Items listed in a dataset
╔══
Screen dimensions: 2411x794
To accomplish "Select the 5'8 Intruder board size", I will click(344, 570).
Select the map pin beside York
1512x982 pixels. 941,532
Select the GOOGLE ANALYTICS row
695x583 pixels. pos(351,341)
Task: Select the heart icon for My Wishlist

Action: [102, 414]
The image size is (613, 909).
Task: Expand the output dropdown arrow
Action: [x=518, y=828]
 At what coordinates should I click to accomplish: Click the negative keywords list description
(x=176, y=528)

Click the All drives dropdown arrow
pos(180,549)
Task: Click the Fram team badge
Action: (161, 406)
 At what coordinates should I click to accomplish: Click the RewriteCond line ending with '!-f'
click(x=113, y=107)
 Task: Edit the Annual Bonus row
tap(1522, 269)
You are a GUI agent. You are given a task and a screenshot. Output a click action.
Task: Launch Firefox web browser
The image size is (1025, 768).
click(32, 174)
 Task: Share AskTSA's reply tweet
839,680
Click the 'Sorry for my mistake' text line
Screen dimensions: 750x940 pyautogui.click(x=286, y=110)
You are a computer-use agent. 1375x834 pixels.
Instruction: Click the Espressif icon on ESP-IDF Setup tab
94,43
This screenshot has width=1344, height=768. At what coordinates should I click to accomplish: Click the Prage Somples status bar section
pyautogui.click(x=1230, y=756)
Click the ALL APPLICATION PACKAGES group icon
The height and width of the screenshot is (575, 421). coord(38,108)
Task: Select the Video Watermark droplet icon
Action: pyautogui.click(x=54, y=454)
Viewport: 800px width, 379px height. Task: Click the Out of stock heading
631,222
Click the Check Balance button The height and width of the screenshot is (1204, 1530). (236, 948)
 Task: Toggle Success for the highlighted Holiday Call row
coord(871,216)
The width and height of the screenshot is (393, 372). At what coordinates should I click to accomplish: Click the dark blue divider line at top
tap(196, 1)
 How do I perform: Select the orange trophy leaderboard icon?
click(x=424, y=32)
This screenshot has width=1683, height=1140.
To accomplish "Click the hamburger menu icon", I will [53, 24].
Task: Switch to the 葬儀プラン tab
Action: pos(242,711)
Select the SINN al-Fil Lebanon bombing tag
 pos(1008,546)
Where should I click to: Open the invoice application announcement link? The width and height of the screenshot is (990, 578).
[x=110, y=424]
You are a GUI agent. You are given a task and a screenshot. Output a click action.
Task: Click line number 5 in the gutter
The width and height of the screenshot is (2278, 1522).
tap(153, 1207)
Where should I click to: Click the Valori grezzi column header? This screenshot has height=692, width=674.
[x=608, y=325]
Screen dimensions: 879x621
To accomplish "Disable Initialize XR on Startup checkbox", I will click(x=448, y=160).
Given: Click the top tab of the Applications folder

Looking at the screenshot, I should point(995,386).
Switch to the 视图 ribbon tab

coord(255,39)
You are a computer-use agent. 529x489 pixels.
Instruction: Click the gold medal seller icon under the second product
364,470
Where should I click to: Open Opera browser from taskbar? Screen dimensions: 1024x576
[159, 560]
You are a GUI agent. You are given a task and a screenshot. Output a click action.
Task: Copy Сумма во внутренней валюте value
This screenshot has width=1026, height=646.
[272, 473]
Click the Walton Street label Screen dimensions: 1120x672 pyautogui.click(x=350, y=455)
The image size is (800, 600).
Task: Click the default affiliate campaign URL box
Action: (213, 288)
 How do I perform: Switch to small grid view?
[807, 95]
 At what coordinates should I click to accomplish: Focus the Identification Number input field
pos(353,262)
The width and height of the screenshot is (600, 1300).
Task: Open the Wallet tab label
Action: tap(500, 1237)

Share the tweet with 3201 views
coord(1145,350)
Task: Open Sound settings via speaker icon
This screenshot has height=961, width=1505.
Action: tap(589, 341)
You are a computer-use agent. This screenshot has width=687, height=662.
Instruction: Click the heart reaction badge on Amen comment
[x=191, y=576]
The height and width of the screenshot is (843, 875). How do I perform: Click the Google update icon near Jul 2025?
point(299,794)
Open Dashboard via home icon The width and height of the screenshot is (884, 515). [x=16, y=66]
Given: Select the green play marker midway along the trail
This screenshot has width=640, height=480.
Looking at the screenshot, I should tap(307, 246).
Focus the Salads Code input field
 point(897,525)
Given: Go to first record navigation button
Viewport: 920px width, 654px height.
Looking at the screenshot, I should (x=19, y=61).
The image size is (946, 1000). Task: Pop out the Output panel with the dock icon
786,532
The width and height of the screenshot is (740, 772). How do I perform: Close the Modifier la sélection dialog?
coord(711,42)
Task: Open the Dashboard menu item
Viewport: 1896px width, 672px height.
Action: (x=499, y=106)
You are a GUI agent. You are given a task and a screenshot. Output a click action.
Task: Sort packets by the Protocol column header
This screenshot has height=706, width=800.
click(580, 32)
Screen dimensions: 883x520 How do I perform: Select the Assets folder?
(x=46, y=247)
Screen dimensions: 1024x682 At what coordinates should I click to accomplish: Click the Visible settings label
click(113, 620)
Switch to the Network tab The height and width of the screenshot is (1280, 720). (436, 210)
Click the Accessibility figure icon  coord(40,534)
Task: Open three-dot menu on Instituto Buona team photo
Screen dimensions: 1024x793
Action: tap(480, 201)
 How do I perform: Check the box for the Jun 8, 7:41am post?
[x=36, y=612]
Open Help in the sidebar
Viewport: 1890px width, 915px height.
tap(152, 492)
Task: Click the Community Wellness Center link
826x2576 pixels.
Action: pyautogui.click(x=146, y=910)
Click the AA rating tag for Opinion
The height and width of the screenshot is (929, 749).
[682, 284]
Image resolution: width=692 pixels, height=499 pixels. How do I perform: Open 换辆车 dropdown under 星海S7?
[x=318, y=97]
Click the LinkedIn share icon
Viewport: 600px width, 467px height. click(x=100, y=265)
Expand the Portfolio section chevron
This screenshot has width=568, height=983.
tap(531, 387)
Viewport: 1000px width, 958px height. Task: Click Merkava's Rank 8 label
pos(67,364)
╚══
● Your assignment
From the line holding "Viewport: 800px width, 379px" to the line holding "Task: Copy Сумма во внутренней валюте value", inclusive, restate each line above exactly as written.

● Solution to this problem
Viewport: 800px width, 379px height. Task: Click the Out of stock heading
631,222
Click the Check Balance button The height and width of the screenshot is (1204, 1530). (236, 948)
 Task: Toggle Success for the highlighted Holiday Call row
coord(871,216)
The width and height of the screenshot is (393, 372). At what coordinates should I click to accomplish: Click the dark blue divider line at top
tap(196, 1)
 How do I perform: Select the orange trophy leaderboard icon?
click(x=424, y=32)
This screenshot has width=1683, height=1140.
To accomplish "Click the hamburger menu icon", I will [53, 24].
Task: Switch to the 葬儀プラン tab
Action: pos(242,711)
Select the SINN al-Fil Lebanon bombing tag
 pos(1008,546)
Where should I click to: Open the invoice application announcement link? The width and height of the screenshot is (990, 578).
[x=110, y=424]
You are a GUI agent. You are given a task and a screenshot. Output a click action.
Task: Click line number 5 in the gutter
The width and height of the screenshot is (2278, 1522).
tap(153, 1207)
Where should I click to: Click the Valori grezzi column header? This screenshot has height=692, width=674.
[x=608, y=325]
Screen dimensions: 879x621
To accomplish "Disable Initialize XR on Startup checkbox", I will click(x=448, y=160).
Given: Click the top tab of the Applications folder

Looking at the screenshot, I should point(995,386).
Switch to the 视图 ribbon tab

coord(255,39)
You are a computer-use agent. 529x489 pixels.
Instruction: Click the gold medal seller icon under the second product
364,470
Where should I click to: Open Opera browser from taskbar? Screen dimensions: 1024x576
[159, 560]
You are a GUI agent. You are given a task and a screenshot. Output a click action.
Task: Copy Сумма во внутренней валюте value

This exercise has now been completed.